European shares are expected to follow their Asian counterparts higher on Friday, in the first trading day of the new year.
Trading volumes are expected to be thin in Europe, as they have been in Asia, during the first trading session of 2015. Asian equities were quiet given a lack of foreign cues and economic data releases. Markets in China, Japan, Thailand and the Philippines remained shuttered for the holiday season. In Europe, markets in Russia and Switzerland are closed on Friday.
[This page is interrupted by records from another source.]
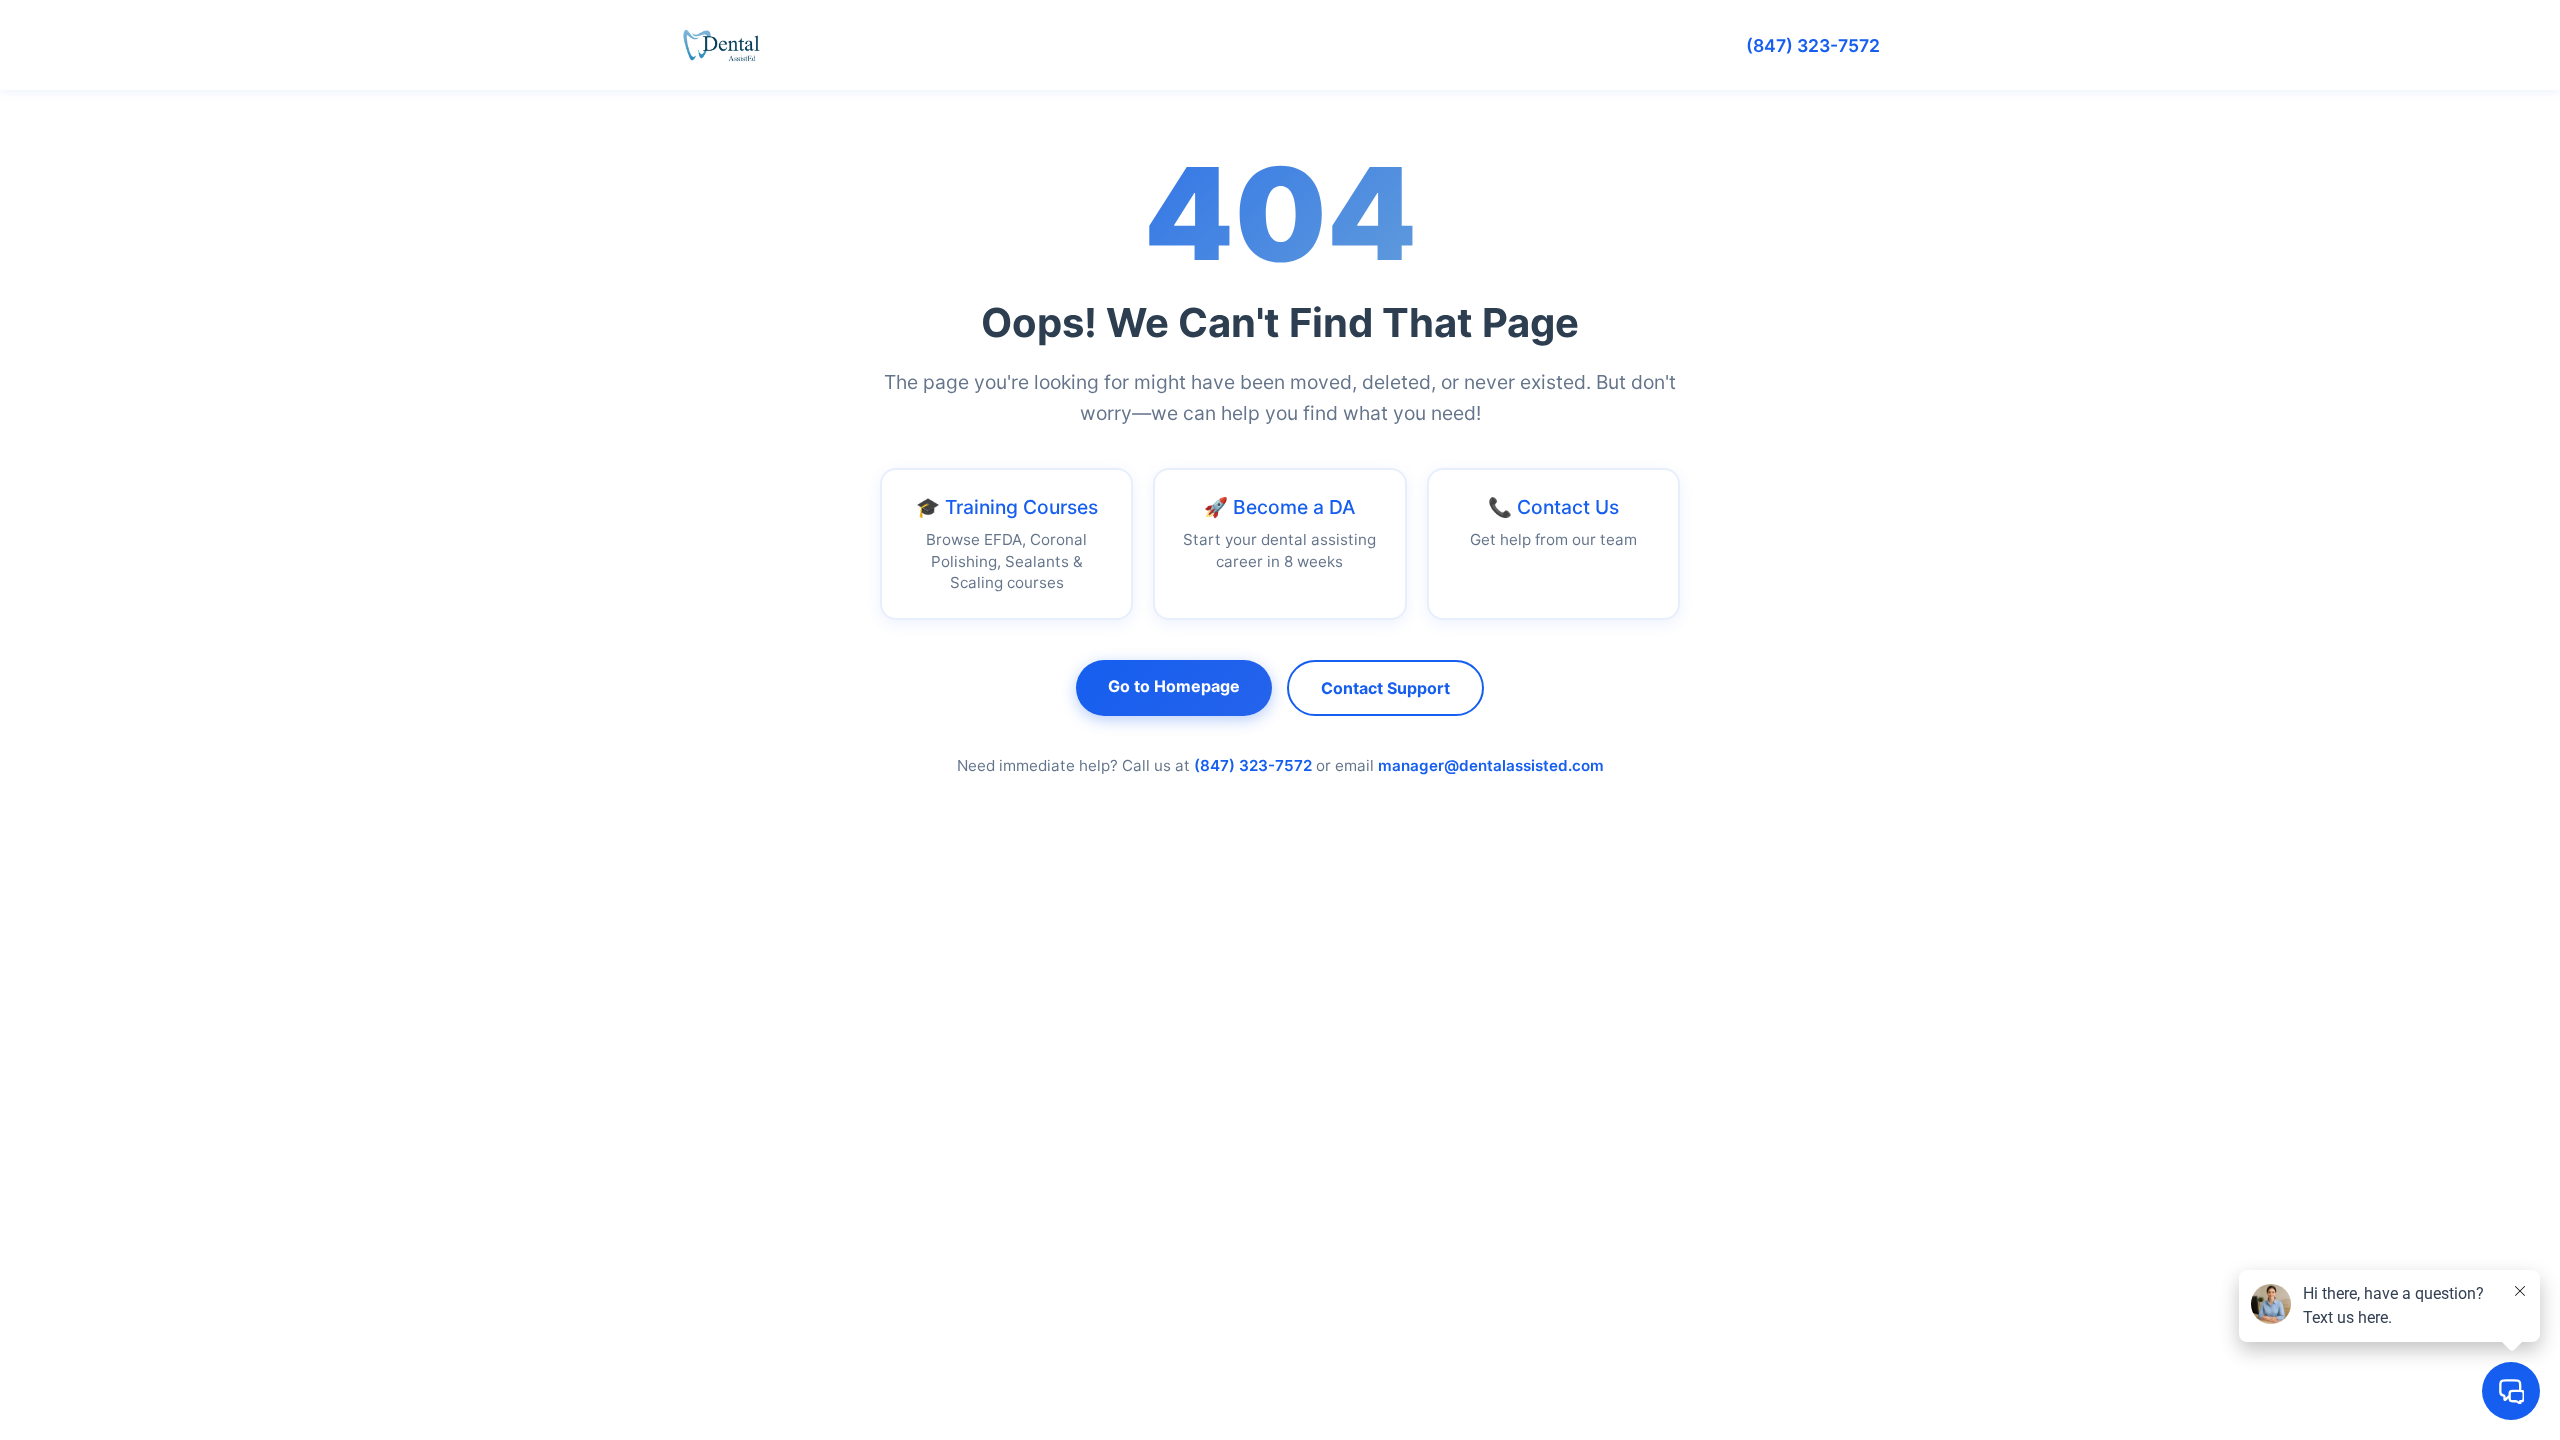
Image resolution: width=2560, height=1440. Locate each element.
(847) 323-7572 (1813, 45)
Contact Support (1385, 688)
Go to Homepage (1174, 686)
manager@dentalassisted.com (1491, 765)
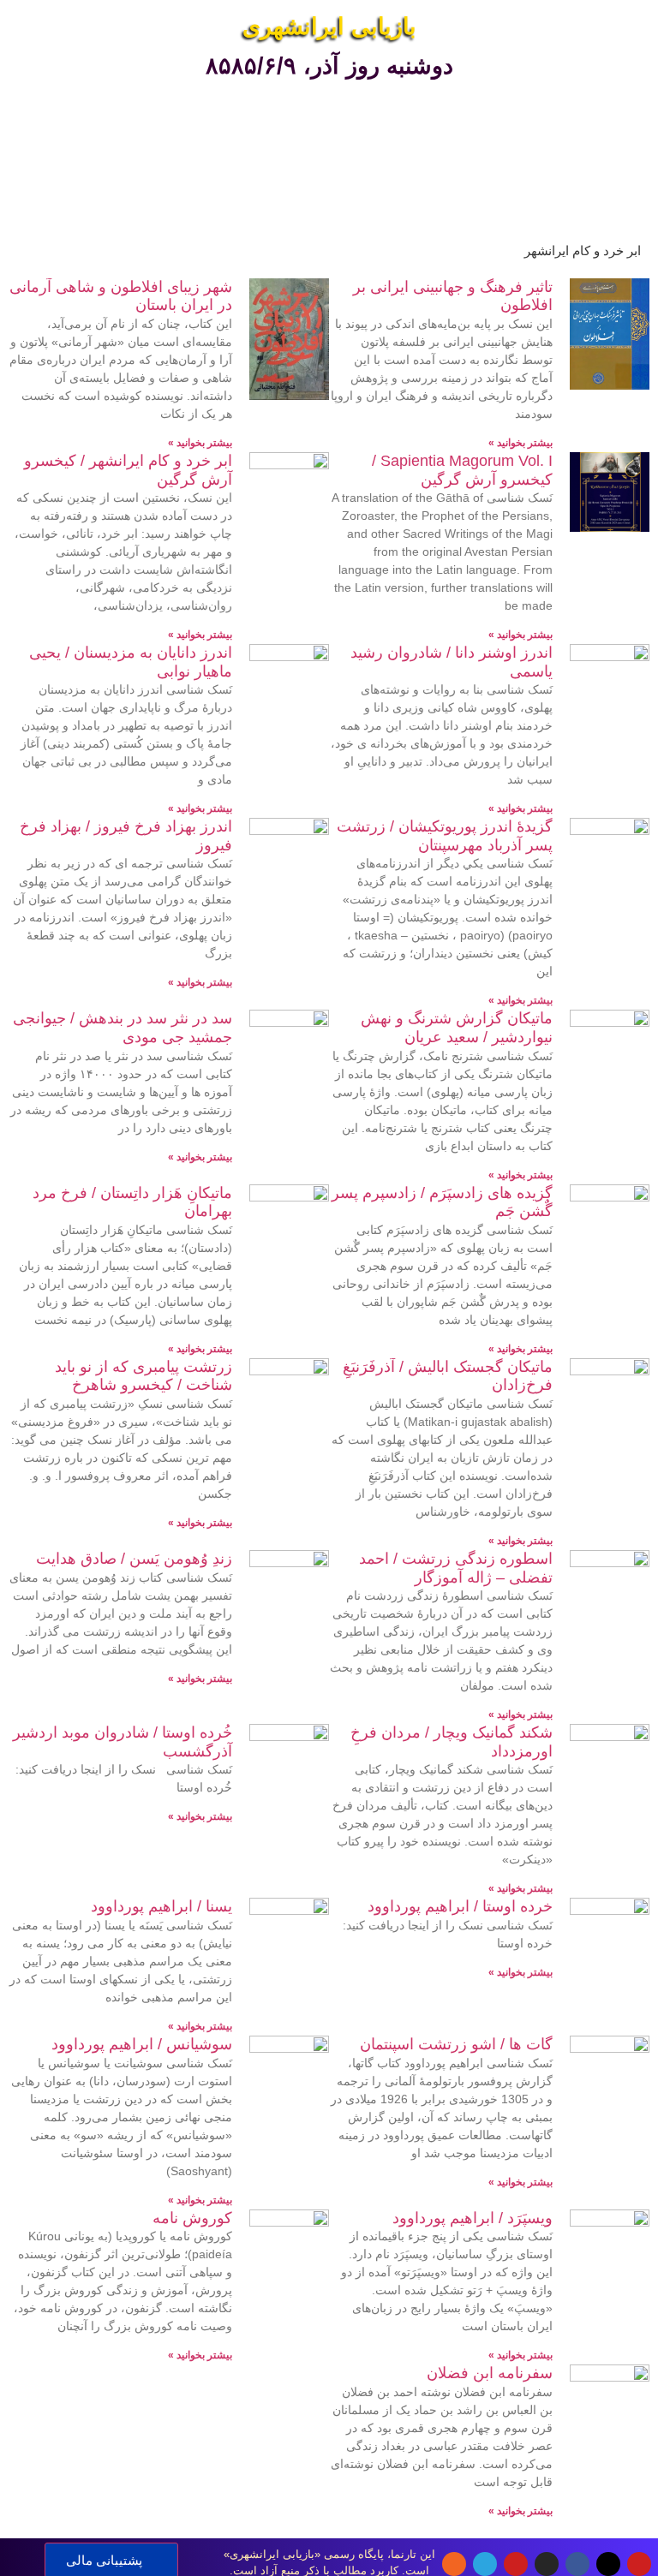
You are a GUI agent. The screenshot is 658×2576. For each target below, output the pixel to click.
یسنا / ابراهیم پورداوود (161, 1906)
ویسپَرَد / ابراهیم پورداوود (472, 2218)
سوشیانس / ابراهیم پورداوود (141, 2044)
In currency markets, the euro was trading around a 29-month low against the dollar of $1.2058 on Friday. It came after the head of the European Central Bank (ECB) Mario Draghi said in an interview with German financial paper Handelsblatt that the risk of the central bank not fulfilling its mandate of preserving price stability was higher now than half a year ago, Reuters reported. Draghi reiterated the central bank’s readiness to act with further stimulus measures early this year, should it become necessary.
A slight rebound in oil prices did little to boost sentiment in Asia. Benchmark Brent crude was trading at $57.33 a barrel on Friday, while U.S. crude futures gained 80 cents to rise over $54 a barrel early in the trading session, supported by last week’s larger-than-expected fall in U.S. crude stocks. However, the rise was pressured by China’s weak factory activity in December.
In other news, a specialist multinational team armed with acoustic equipment will arrive at the suspected crash site of a AirAsia jet off Borneo on Friday, bolstering the search for the plane’s black box flight recorders. Bad weather has hampered search efforts, so far.